Dopo la norma ad hoc per Blangiardo, che prevede il pagamento dei pensionati alla guida degli enti per i quali la nomina passa dalle commissioni parlamentari, il Consiglio dei ministri ha approvato un’altra norma ad hoc di segno opposto, per mandare in pensione obbligatoriamente a 70 anni i sovrintendenti delle fondazioni liriche, ribattezzata norma Fuortes (anche questa al momento finita male), nonché un ulteriore decreto d’urgenza per commissariare Inps e Inail. Al momento quindi la 3-I è priva del presidente (dopo le dovute dimissioni di Anastasio), così come tutti e tre gli enti soci della SPA (Istat, Inps e Inail).

Durante l’incontro con l’amministrazione di lunedì 8 maggio il direttore generale ha confermato che la presidenza del consiglio starebbe predisponendo un DPCM ponte per garantire una copertura normativa a un presidente reggente in analogia con i precedenti di Golini (2013-2014) e Franzini (2018-2019).

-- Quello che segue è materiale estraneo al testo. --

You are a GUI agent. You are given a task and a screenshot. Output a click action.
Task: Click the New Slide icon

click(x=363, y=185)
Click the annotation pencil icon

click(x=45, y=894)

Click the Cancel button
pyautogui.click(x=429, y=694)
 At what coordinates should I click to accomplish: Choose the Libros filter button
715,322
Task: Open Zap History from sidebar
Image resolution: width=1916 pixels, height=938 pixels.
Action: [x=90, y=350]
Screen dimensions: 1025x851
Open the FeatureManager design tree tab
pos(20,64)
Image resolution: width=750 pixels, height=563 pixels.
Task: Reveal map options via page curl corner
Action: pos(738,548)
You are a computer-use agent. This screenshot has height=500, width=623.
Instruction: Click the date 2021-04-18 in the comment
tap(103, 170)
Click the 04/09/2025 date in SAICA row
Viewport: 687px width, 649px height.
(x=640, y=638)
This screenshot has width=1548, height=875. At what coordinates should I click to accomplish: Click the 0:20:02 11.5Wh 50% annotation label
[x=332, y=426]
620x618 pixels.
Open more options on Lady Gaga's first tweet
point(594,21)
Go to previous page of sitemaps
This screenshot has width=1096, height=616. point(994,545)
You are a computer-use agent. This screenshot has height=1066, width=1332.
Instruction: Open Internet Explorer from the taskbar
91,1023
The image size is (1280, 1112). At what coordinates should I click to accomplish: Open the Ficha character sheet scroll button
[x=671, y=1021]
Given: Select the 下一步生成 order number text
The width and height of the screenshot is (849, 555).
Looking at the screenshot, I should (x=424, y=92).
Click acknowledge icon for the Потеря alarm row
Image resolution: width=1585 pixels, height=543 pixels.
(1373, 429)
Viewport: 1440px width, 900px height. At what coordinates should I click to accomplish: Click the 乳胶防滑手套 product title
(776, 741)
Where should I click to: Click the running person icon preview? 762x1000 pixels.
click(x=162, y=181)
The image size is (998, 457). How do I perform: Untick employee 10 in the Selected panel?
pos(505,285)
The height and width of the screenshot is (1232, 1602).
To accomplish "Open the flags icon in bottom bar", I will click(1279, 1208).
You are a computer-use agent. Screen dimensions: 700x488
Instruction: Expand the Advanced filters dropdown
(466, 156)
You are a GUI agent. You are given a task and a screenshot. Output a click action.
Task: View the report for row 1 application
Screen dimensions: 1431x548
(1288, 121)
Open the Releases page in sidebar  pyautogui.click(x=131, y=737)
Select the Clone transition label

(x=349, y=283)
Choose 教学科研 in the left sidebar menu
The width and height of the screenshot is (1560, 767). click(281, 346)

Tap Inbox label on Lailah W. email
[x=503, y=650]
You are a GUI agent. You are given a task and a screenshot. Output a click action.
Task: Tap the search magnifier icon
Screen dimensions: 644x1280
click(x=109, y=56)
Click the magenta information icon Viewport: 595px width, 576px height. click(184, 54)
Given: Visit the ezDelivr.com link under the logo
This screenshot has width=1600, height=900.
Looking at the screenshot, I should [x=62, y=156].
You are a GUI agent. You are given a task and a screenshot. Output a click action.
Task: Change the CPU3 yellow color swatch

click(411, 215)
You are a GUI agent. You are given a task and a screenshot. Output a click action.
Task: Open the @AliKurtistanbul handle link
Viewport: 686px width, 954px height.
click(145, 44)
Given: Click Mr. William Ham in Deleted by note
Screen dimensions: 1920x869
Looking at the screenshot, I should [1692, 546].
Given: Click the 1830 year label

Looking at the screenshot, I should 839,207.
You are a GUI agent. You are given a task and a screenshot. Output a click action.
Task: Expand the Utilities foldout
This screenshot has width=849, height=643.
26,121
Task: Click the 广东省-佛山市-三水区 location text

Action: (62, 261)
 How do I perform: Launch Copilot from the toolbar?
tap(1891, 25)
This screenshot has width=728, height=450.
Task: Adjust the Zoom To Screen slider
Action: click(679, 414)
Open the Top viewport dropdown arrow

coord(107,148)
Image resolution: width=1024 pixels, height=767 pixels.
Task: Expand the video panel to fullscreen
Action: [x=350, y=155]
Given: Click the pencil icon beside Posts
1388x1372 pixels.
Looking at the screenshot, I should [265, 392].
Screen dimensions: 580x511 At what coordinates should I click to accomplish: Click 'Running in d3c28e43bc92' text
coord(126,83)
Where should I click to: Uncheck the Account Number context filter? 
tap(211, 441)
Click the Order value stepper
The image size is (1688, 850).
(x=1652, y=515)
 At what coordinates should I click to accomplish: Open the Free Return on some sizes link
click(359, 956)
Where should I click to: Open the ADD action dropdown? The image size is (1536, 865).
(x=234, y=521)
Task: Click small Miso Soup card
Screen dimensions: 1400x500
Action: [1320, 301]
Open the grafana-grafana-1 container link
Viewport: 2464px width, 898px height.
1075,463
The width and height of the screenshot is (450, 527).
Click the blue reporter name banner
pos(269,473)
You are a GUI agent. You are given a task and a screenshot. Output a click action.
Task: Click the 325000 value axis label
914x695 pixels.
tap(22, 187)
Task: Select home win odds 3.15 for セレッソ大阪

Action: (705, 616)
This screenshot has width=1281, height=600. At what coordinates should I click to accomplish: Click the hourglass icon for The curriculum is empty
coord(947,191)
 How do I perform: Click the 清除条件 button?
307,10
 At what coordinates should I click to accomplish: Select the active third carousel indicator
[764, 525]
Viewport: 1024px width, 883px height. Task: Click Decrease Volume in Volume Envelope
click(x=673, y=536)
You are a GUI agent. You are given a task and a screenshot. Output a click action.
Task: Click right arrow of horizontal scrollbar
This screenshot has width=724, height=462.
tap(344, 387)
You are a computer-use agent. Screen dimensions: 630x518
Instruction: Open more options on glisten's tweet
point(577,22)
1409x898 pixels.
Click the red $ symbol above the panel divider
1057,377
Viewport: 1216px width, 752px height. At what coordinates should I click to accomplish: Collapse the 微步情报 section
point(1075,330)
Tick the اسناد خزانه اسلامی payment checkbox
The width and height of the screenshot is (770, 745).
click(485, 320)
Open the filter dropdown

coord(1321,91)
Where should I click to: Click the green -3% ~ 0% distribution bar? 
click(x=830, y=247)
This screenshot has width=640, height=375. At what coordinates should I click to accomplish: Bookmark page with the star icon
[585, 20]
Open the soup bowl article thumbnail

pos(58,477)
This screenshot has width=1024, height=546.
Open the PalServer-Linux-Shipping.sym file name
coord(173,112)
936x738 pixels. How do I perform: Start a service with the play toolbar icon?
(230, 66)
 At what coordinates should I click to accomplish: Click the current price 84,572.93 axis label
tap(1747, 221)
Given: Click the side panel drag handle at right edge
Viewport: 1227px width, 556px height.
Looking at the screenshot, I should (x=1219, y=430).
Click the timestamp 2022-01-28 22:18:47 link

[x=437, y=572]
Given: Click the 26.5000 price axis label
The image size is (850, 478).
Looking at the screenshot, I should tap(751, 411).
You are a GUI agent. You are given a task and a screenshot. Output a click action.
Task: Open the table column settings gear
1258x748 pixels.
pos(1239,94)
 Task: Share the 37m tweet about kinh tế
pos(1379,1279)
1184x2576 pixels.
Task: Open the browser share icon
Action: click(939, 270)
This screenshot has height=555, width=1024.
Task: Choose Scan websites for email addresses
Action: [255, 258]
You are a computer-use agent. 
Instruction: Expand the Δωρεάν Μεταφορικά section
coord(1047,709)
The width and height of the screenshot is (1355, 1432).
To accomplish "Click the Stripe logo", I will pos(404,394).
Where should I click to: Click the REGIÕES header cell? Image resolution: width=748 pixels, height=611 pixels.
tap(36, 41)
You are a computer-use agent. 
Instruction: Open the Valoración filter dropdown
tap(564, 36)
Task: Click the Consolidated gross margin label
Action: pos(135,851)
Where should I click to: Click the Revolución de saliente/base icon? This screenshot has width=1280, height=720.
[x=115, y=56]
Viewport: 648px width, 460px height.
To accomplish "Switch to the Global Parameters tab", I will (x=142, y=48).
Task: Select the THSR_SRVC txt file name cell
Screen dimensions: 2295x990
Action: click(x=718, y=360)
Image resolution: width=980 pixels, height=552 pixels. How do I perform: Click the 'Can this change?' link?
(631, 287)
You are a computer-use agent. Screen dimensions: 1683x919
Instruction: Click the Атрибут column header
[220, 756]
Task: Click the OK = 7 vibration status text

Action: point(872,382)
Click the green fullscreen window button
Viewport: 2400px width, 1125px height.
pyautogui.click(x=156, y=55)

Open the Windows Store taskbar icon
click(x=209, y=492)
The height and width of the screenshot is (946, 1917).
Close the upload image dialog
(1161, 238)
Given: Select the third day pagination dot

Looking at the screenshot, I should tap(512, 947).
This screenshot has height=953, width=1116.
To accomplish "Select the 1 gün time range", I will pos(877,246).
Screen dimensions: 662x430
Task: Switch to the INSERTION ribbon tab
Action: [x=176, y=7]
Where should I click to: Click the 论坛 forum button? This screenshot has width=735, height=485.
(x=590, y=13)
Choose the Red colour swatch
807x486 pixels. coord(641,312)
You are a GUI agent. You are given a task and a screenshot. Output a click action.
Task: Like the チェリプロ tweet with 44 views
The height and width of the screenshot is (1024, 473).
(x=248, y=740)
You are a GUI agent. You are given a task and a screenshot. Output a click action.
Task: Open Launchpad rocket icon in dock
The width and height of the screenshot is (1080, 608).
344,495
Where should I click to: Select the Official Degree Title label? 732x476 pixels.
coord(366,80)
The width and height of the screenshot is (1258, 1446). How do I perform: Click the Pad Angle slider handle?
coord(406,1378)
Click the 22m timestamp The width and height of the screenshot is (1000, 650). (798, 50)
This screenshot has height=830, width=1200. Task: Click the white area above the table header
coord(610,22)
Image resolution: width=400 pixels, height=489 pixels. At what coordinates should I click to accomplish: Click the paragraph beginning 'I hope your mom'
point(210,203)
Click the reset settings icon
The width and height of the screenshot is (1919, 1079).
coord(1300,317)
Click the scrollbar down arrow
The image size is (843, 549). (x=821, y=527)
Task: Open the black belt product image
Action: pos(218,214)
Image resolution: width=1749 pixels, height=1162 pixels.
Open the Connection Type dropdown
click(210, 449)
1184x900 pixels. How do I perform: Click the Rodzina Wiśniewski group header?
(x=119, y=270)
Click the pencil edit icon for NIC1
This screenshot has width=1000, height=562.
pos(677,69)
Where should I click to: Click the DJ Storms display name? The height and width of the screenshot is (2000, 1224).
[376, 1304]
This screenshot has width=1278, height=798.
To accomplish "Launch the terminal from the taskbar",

Articolo 15 e reclutamento

L’Istat starebbe tentando di inserire nel DL 44 un emendamento per facilitare l’operazione di utilizzo delle graduatorie art. 15, insieme alla norma promessa lo scorso anno per un incremento della indennità per oneri specifici (IOS) di ricercatori e tecnologi dell’Istat. Questa strada “legislativa” per l’articolo 15 ci lascia alquanto perplessi e valuteremo nei prossimi giorni se effettivamente è un’iniziativa concreta o meno.

Per quanto riguarda l’assegno ad personam per i vincitori dell’art. 22 abbiamo ribadito che serve una soluzione complessiva al problema (che riguardi anche chi ha vinto un concorso pubblico) e attendiamo una proposta concreta dell’amministrazione.

Articoli 52 e 65

A nostra richiesta, il direttore La Commare ha affermato che le procedure di mobilità orizzontale (art. 52 e 65) sono in via di conclusione e tra un paio di settimane dovrebbero concludersi.